There is certainly much reason for concern regarding Boeing. Its manufacturing orders in the private sector are primarily associated with the rate of growth of airlines, since only when these companies are growing will they require more jets. Since the COVID-19 crisis will likely hurt demand for airline tickets for some time, Boeing will be hurt terribly. Beyond this crisis, its 737 MAX jet, the most fuel efficient of its class and its best-selling aircraft, had a poorly designed trajectory measuring system that resulted in two crashes causing 346 deaths.

As a result, Boeing has set aside $100 million in restitution for victims’ families and $4.9 billion to airlines, but, more significantly, it lost a great deal of public trust and goodwill and has been forced to ground its 737 MAX jets until the FAA clears it (which will likely occur by the middle of this year, but could drag on for a great deal longer.

Overall, however, I generally side with the Boeing bulls, since its stock price is down over 75% from its highs, a drop I see as too harsh for such a sturdy company. Boeing is perhaps the single most important strategic company to the United States. Boeing’s Defense, Space, & Security division generates revenues of over $26 billion, mostly with the U.S. government. It also employs more than 120,000 U.S. workers, making it one of the largest employers in the United States, especially in the preciously dwindling manufacturing sector.

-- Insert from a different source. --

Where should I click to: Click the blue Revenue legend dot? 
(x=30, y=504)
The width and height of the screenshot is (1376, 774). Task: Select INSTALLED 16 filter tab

As one of the most important defense contractors and employers in the United States, the U.S. government is highly unlikely to let it fail, especially since this would mean yielding a virtually complete monopoly over the aircraft manufacturing industry to the European “upstart” Airbus. And since there’s little alternative to air travel in moving packages or passengers long distances very quickly, although Boeing may face some long-term headwinds, it has a good chance of recovering to previous levels in the next several years.